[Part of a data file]
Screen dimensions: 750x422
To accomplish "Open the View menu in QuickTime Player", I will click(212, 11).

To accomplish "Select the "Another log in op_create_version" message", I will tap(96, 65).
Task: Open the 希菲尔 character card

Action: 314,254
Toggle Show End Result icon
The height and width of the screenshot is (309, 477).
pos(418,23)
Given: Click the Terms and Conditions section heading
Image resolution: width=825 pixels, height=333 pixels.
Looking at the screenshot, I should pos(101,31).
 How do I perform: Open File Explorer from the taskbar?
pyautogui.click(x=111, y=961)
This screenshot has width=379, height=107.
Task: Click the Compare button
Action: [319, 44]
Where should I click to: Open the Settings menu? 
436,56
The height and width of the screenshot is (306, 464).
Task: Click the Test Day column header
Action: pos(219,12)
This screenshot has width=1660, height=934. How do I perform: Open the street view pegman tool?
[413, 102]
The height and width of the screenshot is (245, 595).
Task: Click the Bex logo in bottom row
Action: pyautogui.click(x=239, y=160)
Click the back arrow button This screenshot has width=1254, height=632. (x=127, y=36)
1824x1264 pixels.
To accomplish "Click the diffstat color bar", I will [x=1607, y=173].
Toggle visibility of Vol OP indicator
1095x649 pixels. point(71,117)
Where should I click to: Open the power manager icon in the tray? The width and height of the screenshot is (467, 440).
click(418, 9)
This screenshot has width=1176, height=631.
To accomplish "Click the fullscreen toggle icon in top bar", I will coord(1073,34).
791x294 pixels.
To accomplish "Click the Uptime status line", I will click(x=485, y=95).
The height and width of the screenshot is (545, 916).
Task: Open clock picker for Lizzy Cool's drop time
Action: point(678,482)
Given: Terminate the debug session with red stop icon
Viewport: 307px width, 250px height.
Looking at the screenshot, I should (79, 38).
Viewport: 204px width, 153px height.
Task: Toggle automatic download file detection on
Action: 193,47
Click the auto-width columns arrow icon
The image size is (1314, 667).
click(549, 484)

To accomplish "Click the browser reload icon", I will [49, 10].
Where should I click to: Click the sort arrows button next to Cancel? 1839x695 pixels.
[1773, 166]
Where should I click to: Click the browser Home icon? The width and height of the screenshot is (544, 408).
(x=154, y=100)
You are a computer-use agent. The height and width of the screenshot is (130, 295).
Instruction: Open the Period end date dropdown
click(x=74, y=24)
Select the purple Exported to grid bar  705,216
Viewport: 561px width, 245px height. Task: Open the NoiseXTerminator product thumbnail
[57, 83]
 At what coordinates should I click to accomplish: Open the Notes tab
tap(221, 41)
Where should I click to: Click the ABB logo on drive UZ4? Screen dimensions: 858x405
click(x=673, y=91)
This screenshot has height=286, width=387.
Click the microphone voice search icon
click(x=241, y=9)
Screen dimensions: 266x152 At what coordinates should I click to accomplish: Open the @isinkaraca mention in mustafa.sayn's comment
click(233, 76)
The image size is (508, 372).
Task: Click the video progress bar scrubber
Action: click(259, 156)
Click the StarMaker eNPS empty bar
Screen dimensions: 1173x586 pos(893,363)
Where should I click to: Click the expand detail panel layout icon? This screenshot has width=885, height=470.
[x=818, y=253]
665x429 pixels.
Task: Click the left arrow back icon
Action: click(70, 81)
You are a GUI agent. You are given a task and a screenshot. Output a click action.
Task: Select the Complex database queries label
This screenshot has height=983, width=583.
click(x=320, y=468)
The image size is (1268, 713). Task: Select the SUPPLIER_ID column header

- [Short exercise]:
Render everything in the records from the line containing "Given: Terminate the" down to the line containing "Action: 193,47" as a JSON list of strings, one string per line, with blank lines left out.

- [Answer to the exercise]:
[
  "Given: Terminate the debug session with red stop icon",
  "Viewport: 307px width, 250px height.",
  "Looking at the screenshot, I should (79, 38).",
  "Viewport: 204px width, 153px height.",
  "Task: Toggle automatic download file detection on",
  "Action: 193,47"
]